#### [Your task]
Begin at the top of the records below and print each line exactly until the line containing "The height and" has been printed; any pictures are to be left out.

*** Begin section ***

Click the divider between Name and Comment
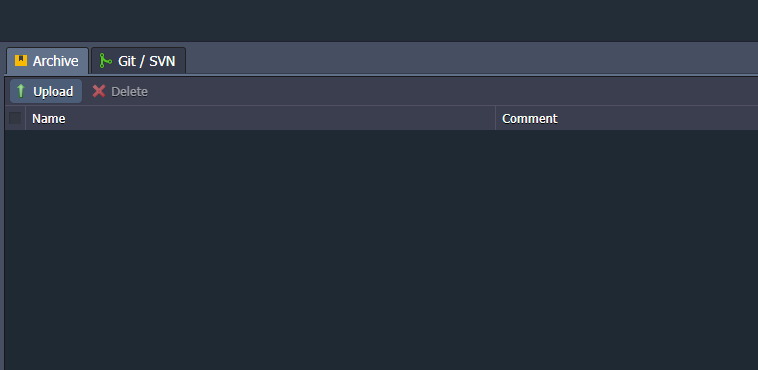 (x=496, y=118)
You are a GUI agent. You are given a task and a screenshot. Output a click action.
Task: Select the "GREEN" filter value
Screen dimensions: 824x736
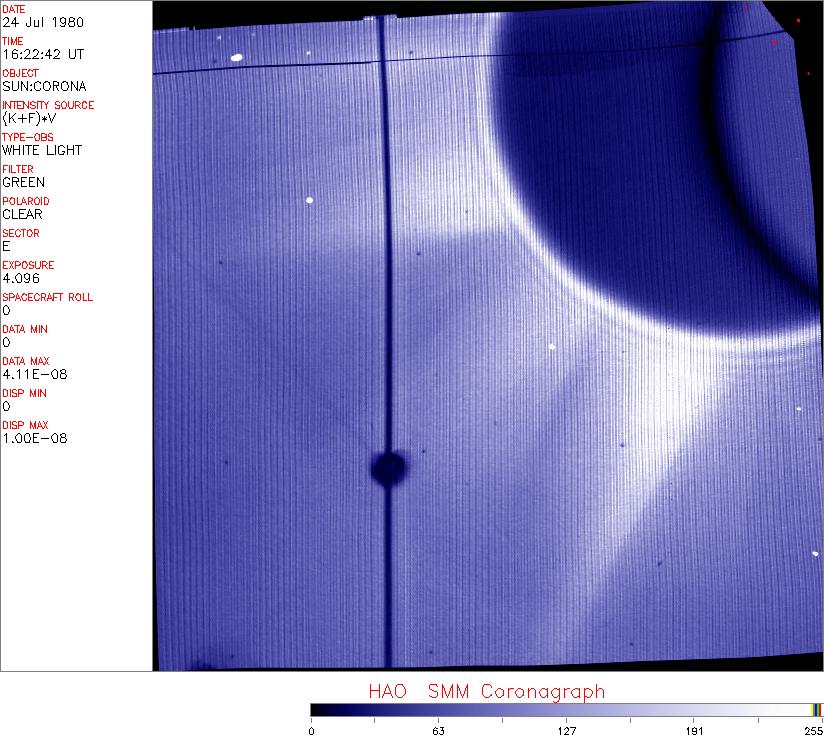(23, 182)
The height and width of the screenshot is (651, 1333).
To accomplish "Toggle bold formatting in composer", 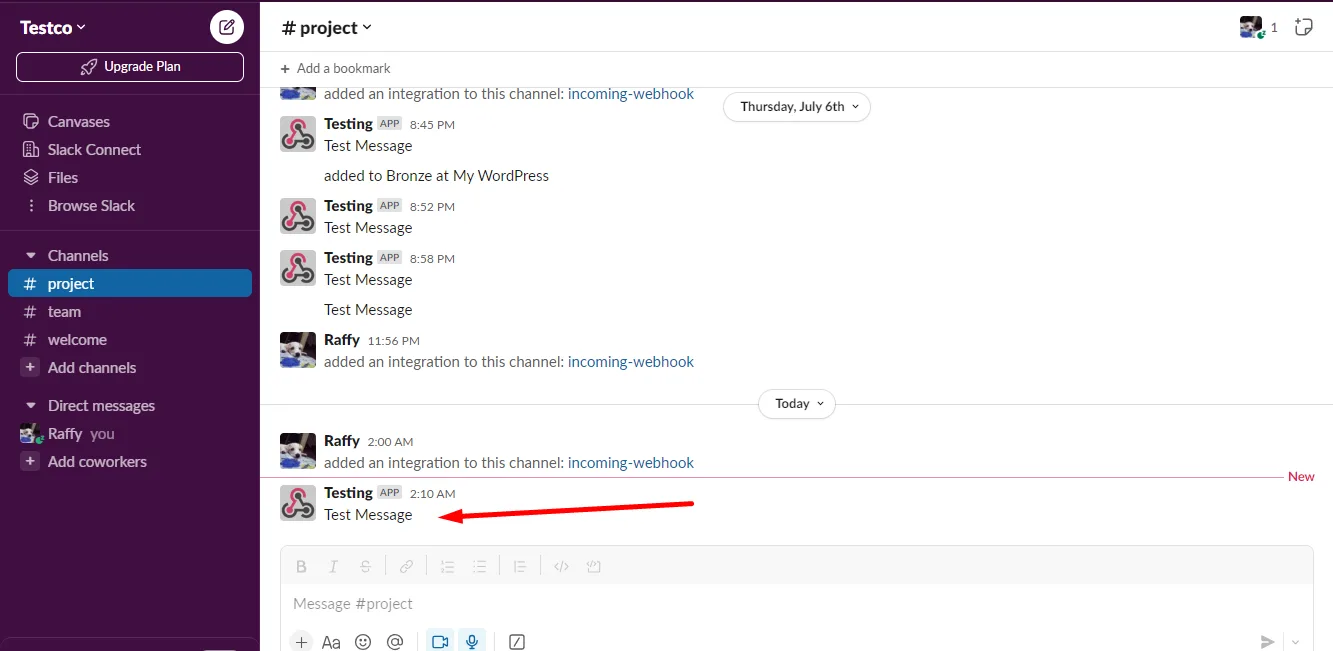I will tap(301, 566).
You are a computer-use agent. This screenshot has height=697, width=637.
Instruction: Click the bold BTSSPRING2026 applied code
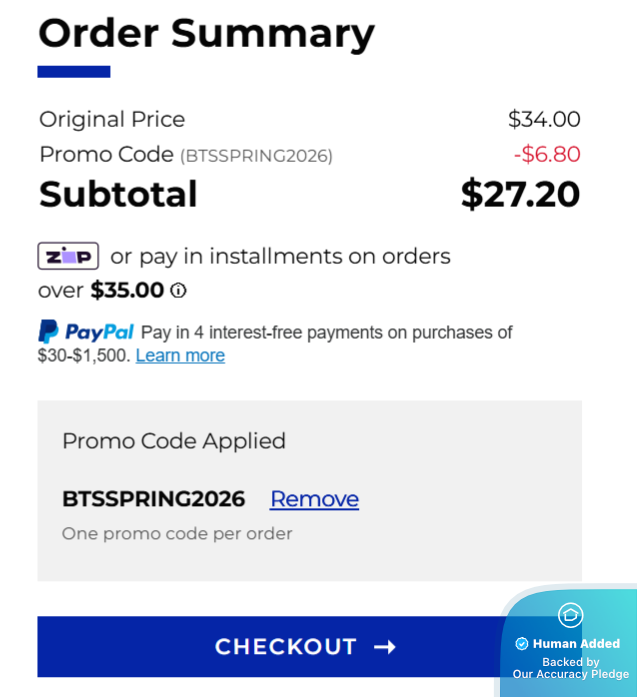pos(153,499)
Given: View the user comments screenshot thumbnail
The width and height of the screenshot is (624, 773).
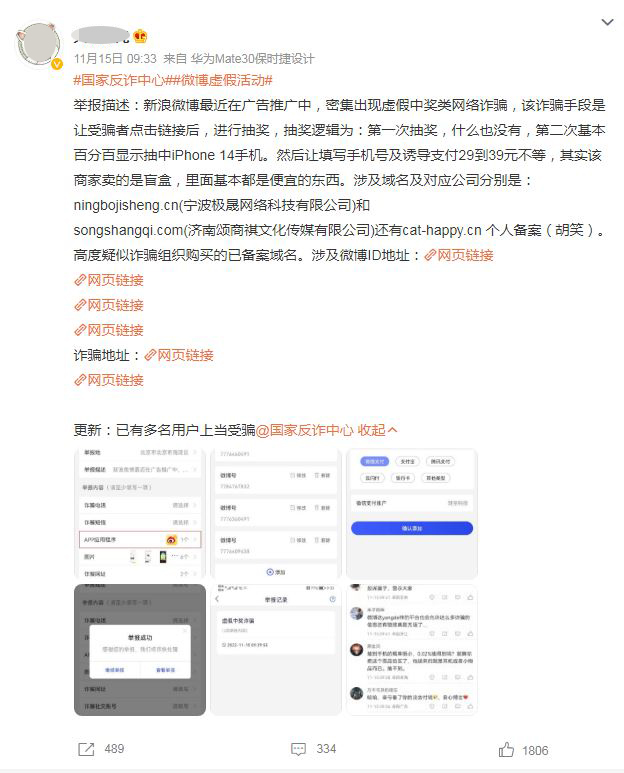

*** End section ***

#### [Completed exercise]
Click the divider between Name and Comment
 (x=496, y=118)
You are a GUI agent. You are given a task and a screenshot. Output a click action.
Task: Select the "GREEN" filter value
Screen dimensions: 824x736
(23, 182)
The height and width of the screenshot is (651, 1333).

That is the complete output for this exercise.